Codeforces Round #321 (Div. 2)E 线段树+字符串hash

E. Kefa and Watch
time limit per test1.5 seconds
memory limit per test256 megabytes
inputstandard input
outputstandard output
One day Kefa the parrot was walking down the street as he was on the way home from the restaurant when he saw something glittering by the road. As he came nearer he understood that it was a watch. He decided to take it to the pawnbroker to earn some money.

The pawnbroker said that each watch contains a serial number represented by a string of digits from 0 to 9, and the more quality checks this number passes, the higher is the value of the watch. The check is defined by three positive integers l, r and d. The watches pass a check if a substring of the serial number from l to r has period d. Sometimes the pawnbroker gets distracted and Kefa changes in some substring of the serial number all digits to c in order to increase profit from the watch.

The seller has a lot of things to do to begin with and with Kefa messing about, he gave you a task: to write a program that determines the value of the watch.

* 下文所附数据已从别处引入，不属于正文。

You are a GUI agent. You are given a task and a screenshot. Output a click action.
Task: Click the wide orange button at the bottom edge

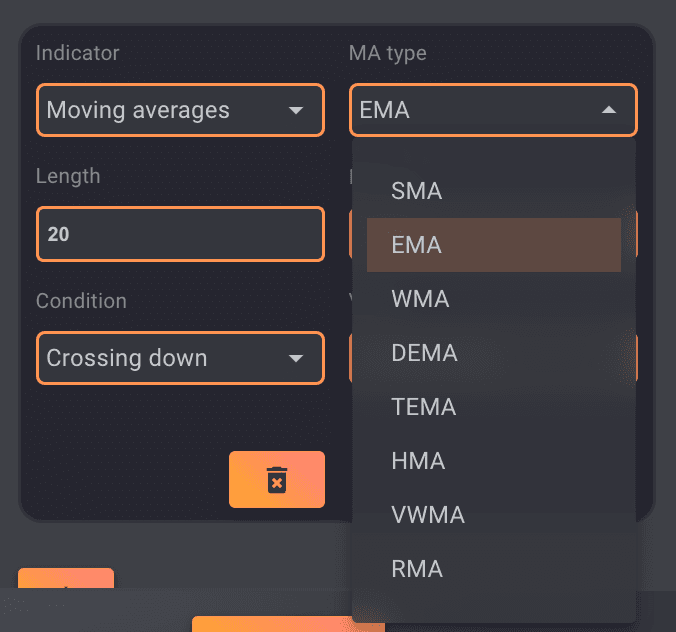coord(288,624)
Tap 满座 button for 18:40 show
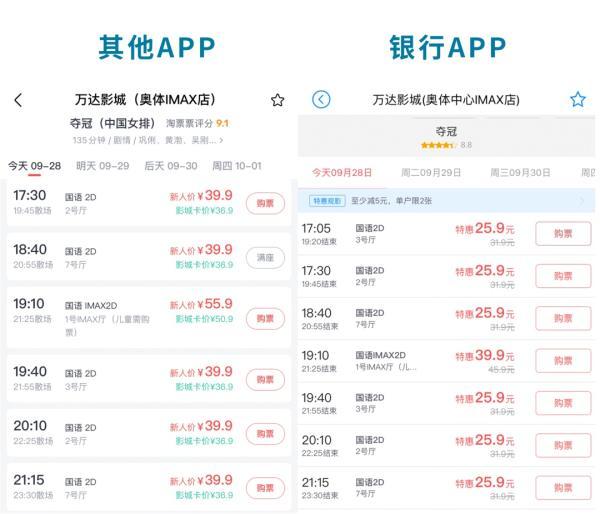Image resolution: width=600 pixels, height=514 pixels. point(265,257)
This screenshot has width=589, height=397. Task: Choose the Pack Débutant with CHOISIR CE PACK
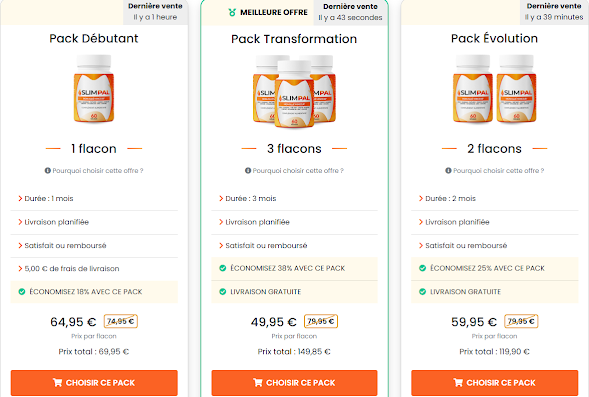click(x=94, y=383)
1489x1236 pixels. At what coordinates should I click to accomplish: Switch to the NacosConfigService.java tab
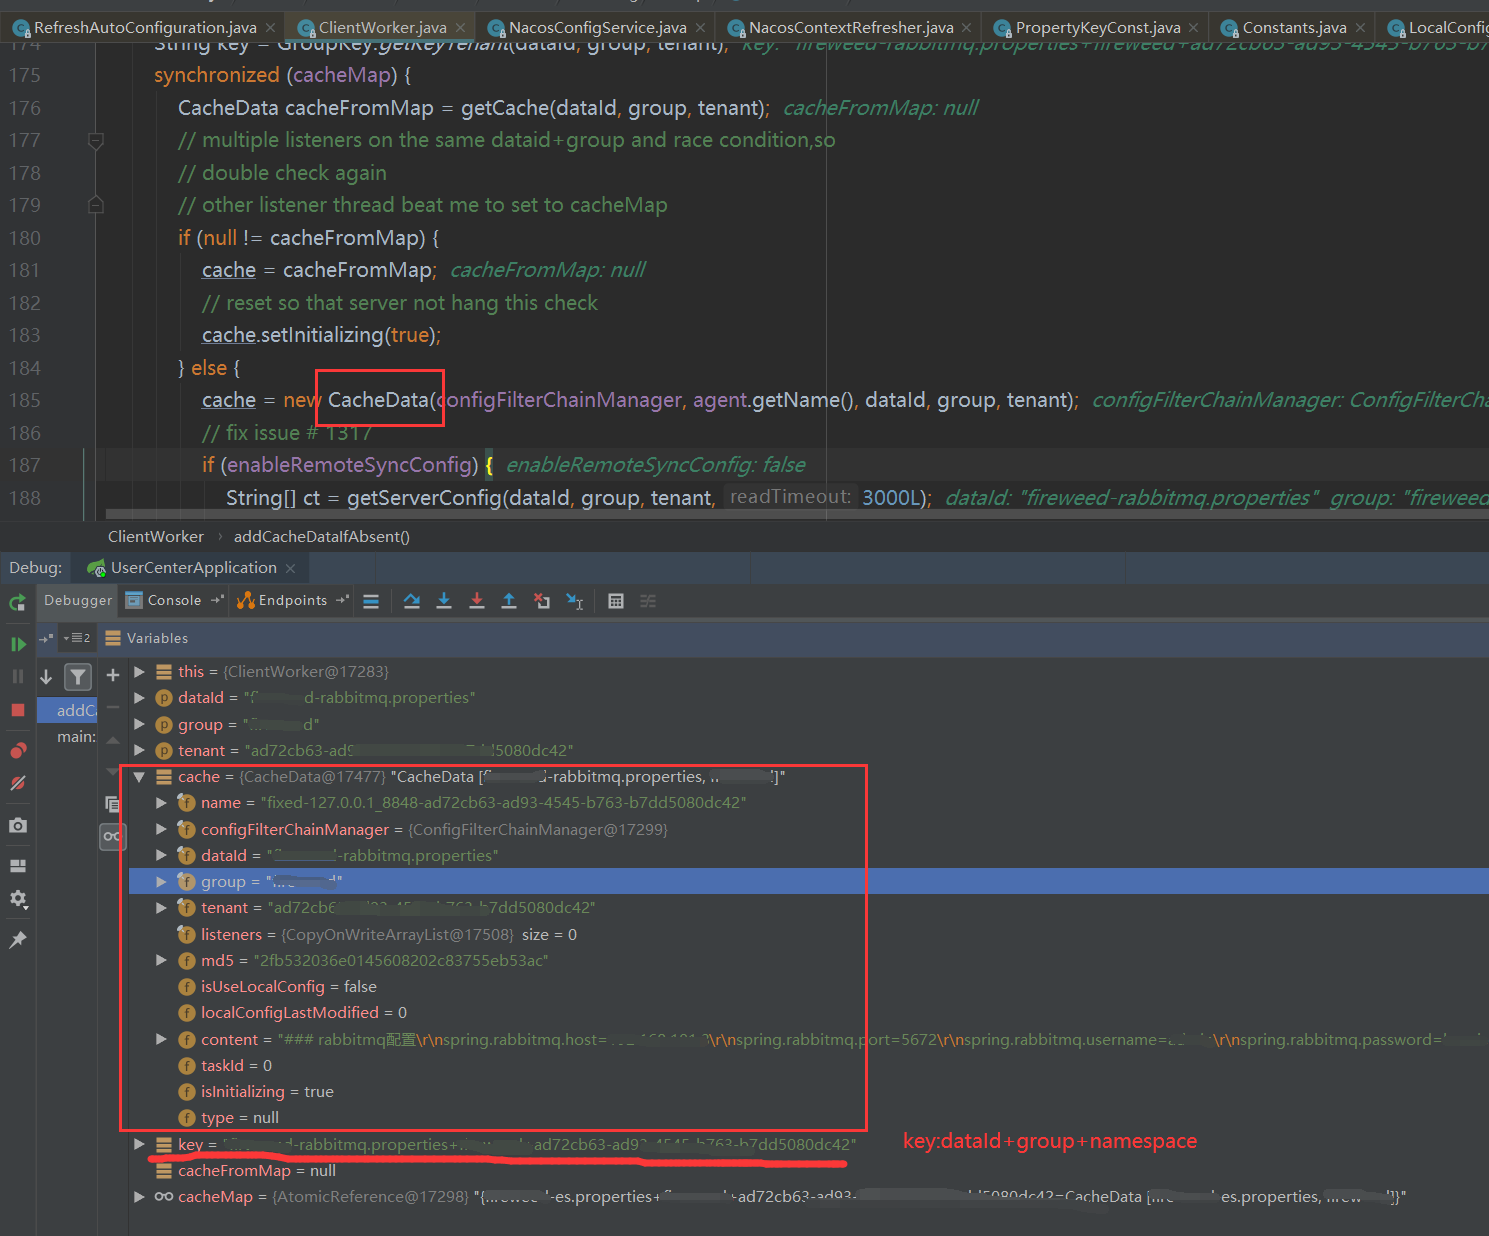(x=596, y=28)
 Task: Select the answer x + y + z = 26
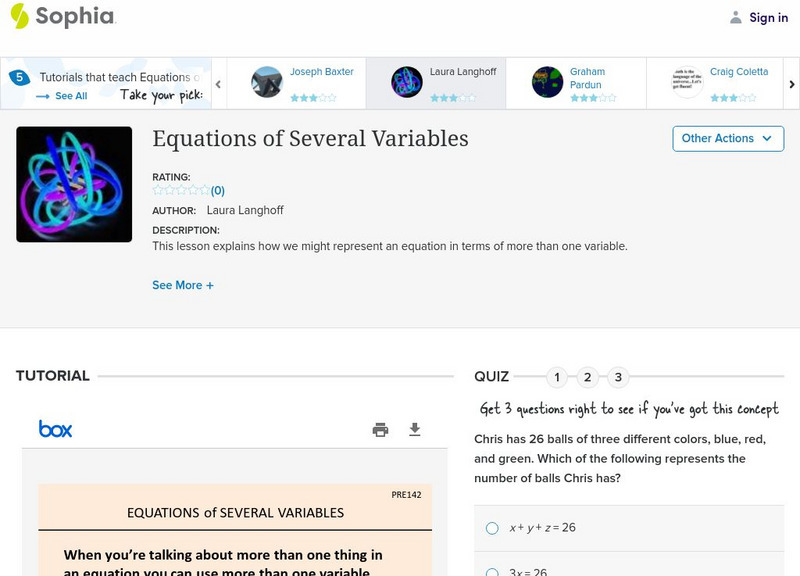pyautogui.click(x=492, y=528)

Let us remind you that number x is called a period of string s (1 ≤ x ≤ |s|), if si  =  si + x for all i from 1 to |s|  -  x.

Input
The first line of the input contains three positive integers n, m and k (1 ≤ n ≤ 105, 1 ≤ m + k ≤ 105) — the length of the serial number, the number of change made by Kefa and the number of quality checks.

The second line contains a serial number consisting of n digits.

Then m + k lines follow, containing either checks or changes.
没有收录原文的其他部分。